Administrator Cannot Be Authenticated

An administrator is unable to create the home directory or mailbox for a user because the home directory or mailbox server is unable to authenticate the administrator.

The error message states:

Could not connect to server: The management server cannot authenticate your identity. Be sure your user name and password are correct, and try again.


Is the Server Running?

You can determine whether the Solaris Management Console server is running, and you can stop and start it.

Before You Change Authentication Settings

You may need to change the domain or server location where authentication information for a specific user or role is stored. But, before changing any authentication settings, be sure you know what server is being addressed for authentication.

Authentication information is contained in the /etc/passwd file on a single server, or in the corresponding password table of a name service domain. The /etc/nsswitch.conf file provides a search order for finding (among other things) authentication information about users who log in to the Solaris Management Console.

The line passwd: followed by, for example, files nis nisplus specifies the search order to begin with files, looking for a specific user to authenticate, and then proceed to the NIS and NIS+ domains. It uses the first password entry with information about the user being authenticated.

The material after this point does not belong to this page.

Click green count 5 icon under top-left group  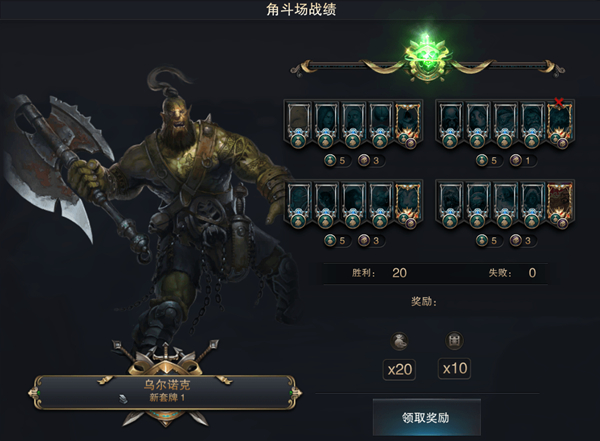(330, 160)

Determine which server you are trying to manage.

Look in the toolbox editor (run /usr/sadm/bin/smc edit) to determine the server associated with a specific tool. The editor provides the names of the computer (hosts), server, and domain associated with each tool.

Determine the name of the domain and the master server.

On the server machine where the authentication is failing (for example, the home directory server):

See if it is necessary to change the password file used.

Look in the /etc/nsswitch.conf file for the passwd: search order.

Change this search order only if necessary, for example if an administrator's password file is in local files, but you want it to be on an NIS server.

Note: Changing the search order affects ALL commands and applications on the machine that perform lookups in the passwd table. It also affects the order in which passwd tables are searched for login and rlogin.


Server Cannot Authenticate User's Identity

There are numerous reasons why a management server might be unable to authenticate the identity of a user (verify the user's identity by checking the user's name against the password).


Home Directory Not Found

If a user is created on a local server (in files) and the user then attempts to rlogin to that server, the home directory will not be found, and the user is placed in the root directory.

The following error message appears:

No directory! Logging in with home=/

If you receive this error message, first, determine that a valid home directory does exist. Depending on where the home directory was supposed to be created, look in the /etc/auto_home file or auto.home (NIS) or auto_home.org_dir (NIS+) map for possible errors.

When you are satisfied that a valid home directory does exist, as root, edit the /etc/auto_master file and move the +auto_master entry to the last line in the file. Then run the /usr/sbin/automount command to make this change take effect.


Cannot See Rights

Rights tables must be created and populated with information before you can view rights information.

Security Manager Alert Does Not Appear

After you work your way through the Add Multiple Users Wizard and click Finish, a Security Manager Alert appears. If you click "Don't ask me again about tools from this location" then the Alert never reappears.

If you want the alert to begin appearing again, first stop the Solaris Management Console (click Console->Exit in the console). Then restart the console (/usr/sadm/bin/smc).